Si parla di pista uigura per spiegare il misterioso incidente automobilistico di ieri pomeriggio in piazza Tian’anmen a Pechino. Una jeep 4×4 lanciata in mezzo alla folla si è schiantata per poi prendere fuoco proprio sotto il ritratto di Mao Zedong, all’ingresso della Città Proibita, in uno dei luoghi simbolo e più sensibili della capitale cinese.

Nell’incidente sono morti i tre passeggeri del veicolo e due turisti, uno cinese e una donna filippina. I feriti sono 38. Sebbene la stampa ufficiale continui a parlare di incidente stradale, la cui dinamica tuttavia lascia qualche perplessità in un punto della città contraddistinto da ampi vialoni rettilinei, la polizia è alla ricerca di due uomini che dai nomi sembrano essere originari dello Xinjiang, la travagliata regione all’estremo occidente della Repubblica popolare attraversata dalle pulsioni separatiste della popolazione turcofona e musulmana.

Circolano anche i primi nomi considerati quantomeno legati all’incidente: due uiguri, Youssef Ashanti e Youssef Oumarniaz. Ieri mentre le foto dell’incidente circolavano online, la polizia aveva provveduto a chiudere la piazza che fu teatro delle proteste del 1989, ripulire completamente la scena e riaprirla dopo alcune ore. Ancora ieri si cercava di dare un movente a quello che in pochi hanno considerato un vero incidente. Si è parlato di pista uigura, di movimenti tibetani, della protesta dei seguaci della setta del Falungong. Si è addirittura ipotizzato un tentativo di destabilizzare la leadership, quando mancano meno di due settimane al plenum del comitato centrale del Partito comunista cinese del 9-12 novembre, che discuterà delle riforme al sistema economico della Repubblica popolare. Ipotesi e illazioni al momento, mentre sulla stampa occidentale prende corpo l’ipotesi uigura.

Ancora di recente lo Xinjiang è stato teatro di violenze, sparatorie e scontri. Pechino vuole trasformare la regione in un hub per la propria strategia in Asia Centrale, facendone uno snodo della nuova via della seta che nel XXI secolo diventa la via delle risorse energetiche.

Lo sviluppo della regione ha alterato la demografia dello Xinjiang.
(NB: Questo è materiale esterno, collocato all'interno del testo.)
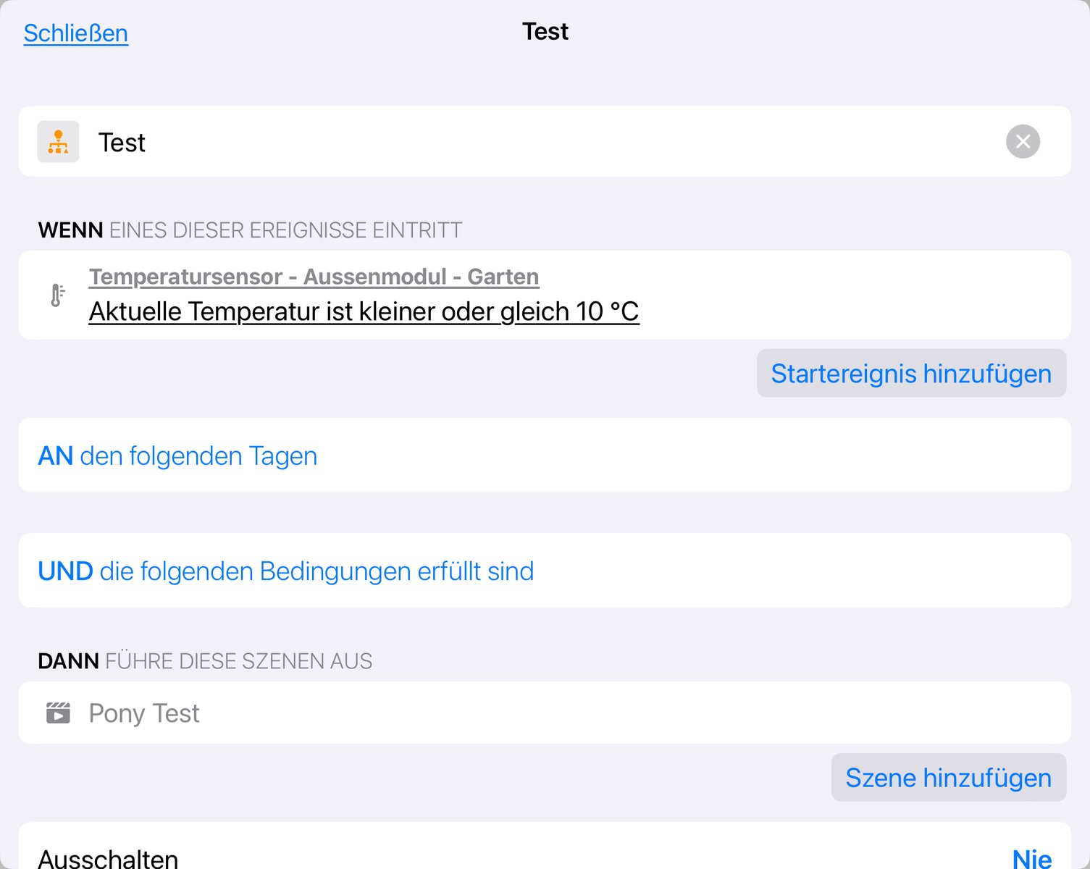The height and width of the screenshot is (869, 1090).
Task: Click the thermometer sensor icon
Action: (58, 295)
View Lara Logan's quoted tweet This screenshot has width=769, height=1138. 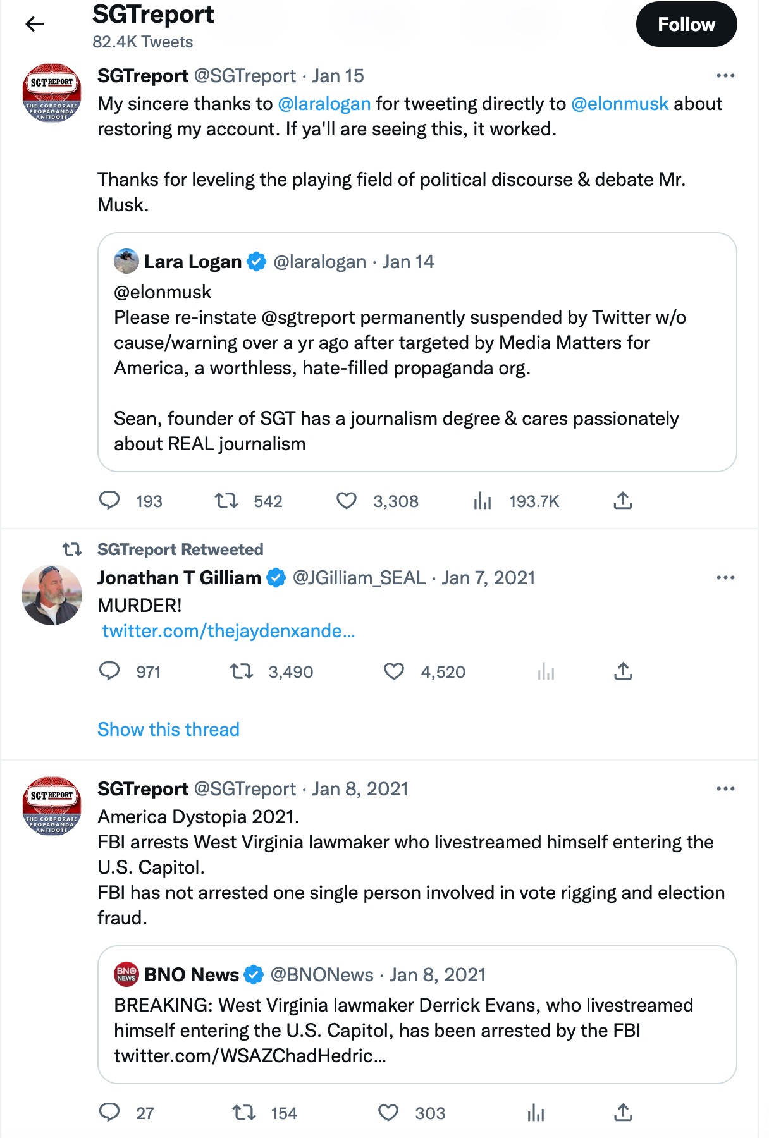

Uiguri e cinesi han, gruppo maggioritario nel Paese, ora quasi si equivalgono, con i primi spesso discriminati nelle assunzioni e tagliati fuori dai posti che contano per lo sviluppo della regione.
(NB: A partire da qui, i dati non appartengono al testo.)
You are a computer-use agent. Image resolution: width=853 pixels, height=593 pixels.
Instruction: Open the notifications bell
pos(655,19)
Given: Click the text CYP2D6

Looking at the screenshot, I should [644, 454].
Nella gestione del capitolo Xinjiang il governo cinese gioca a suo favore la carta della lotta contro il terrorismo. Della scorsa settimana è la notizia del Pakistan che ha iscritto nella propria lista nera dei gruppi estremisti tre organizzazioni segnalate da Pechino, tra cui gli uiguri del Movimento islamico per il Turkestan orientale. Sebbene episodi di violenza abbiano avuto come teatro lo Xinjiang, i più gravi furono gli scontri etnici dell’estate 2009, mai si era arrivati fino alla capitale.

O meglio, nel 2009 tre uiguri si immolarono in un auto su Wangfujin, la via pechinese dello shopping, non lontano da Tian’anmen, per protesta contro un esproprio di terra. Nel 1997 sospetti, non confermati, sulla minoranza uigura, furono avanzati per una bomba su un bus, che fece due morti. Ora i nuovi sospetti potrebbero portare a un ulteriorie giro di vite repressivo nella frontiera occidentale della seconda economia al mondo.